● Task prompt:
A complete answer lists every line of the entries below where the string "scrollbar" appears.

● Saved entries:
-*-*-

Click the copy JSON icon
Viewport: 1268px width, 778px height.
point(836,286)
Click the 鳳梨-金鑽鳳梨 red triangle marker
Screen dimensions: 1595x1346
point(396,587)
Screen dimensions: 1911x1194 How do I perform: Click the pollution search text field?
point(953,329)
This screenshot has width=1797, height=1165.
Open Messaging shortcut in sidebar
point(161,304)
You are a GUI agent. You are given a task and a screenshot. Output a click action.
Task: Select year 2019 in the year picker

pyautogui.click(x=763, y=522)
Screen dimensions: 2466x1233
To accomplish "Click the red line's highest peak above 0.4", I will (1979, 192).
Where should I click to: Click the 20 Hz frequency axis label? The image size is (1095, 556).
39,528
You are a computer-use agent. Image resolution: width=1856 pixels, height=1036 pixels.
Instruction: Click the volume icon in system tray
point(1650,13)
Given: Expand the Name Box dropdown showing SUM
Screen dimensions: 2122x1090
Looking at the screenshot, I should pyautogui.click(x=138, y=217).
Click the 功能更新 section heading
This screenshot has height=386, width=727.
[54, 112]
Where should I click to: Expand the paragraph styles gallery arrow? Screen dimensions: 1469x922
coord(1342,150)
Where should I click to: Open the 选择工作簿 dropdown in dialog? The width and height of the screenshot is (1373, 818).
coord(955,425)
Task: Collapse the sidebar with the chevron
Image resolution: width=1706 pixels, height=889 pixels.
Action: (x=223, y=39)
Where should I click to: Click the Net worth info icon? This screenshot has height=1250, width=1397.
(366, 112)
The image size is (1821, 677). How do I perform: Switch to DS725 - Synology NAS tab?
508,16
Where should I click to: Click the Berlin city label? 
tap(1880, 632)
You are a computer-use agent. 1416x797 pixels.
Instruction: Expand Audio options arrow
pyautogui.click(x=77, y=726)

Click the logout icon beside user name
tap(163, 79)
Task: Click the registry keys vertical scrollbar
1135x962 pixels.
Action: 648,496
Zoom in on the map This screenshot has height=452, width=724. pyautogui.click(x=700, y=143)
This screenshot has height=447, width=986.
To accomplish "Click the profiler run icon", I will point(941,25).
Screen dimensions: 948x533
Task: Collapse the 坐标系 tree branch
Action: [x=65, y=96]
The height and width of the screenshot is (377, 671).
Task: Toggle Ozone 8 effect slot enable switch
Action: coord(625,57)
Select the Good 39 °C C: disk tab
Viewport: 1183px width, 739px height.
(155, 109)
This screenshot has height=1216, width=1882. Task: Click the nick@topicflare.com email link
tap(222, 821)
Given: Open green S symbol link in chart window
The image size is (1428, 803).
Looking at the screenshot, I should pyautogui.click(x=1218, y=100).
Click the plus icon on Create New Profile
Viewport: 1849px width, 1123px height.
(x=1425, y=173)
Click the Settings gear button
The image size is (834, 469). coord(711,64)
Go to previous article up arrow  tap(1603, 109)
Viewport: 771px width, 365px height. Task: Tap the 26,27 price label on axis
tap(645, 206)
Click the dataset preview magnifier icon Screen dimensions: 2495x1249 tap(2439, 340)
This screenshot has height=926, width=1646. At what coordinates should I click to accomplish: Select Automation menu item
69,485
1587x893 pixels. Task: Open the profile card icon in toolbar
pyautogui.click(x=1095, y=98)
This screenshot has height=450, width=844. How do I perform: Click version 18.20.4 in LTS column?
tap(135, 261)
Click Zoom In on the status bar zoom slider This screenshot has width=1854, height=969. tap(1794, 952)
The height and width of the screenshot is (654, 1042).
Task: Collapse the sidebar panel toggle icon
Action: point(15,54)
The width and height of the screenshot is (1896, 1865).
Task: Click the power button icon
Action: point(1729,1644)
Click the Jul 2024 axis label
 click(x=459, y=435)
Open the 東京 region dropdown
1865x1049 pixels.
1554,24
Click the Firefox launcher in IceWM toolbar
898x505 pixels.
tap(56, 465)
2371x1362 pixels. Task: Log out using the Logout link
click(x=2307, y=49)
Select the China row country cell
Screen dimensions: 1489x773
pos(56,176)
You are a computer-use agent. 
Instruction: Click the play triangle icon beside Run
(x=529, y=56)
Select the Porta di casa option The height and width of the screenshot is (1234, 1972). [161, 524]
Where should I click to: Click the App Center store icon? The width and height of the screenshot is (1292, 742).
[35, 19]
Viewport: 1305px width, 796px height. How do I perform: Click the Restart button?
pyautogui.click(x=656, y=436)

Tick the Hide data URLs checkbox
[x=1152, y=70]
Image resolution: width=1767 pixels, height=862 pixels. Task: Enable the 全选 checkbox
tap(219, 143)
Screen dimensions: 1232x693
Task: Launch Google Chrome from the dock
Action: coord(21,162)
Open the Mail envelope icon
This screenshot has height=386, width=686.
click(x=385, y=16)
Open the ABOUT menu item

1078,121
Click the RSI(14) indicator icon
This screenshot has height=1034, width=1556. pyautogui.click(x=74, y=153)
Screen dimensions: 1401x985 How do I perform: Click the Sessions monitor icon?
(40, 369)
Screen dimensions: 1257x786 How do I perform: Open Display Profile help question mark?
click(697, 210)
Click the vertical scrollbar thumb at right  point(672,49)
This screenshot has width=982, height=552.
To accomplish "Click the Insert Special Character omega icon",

-*-*-

● Reply:
Task: Click the registry keys vertical scrollbar
Click the vertical scrollbar thumb at right  point(672,49)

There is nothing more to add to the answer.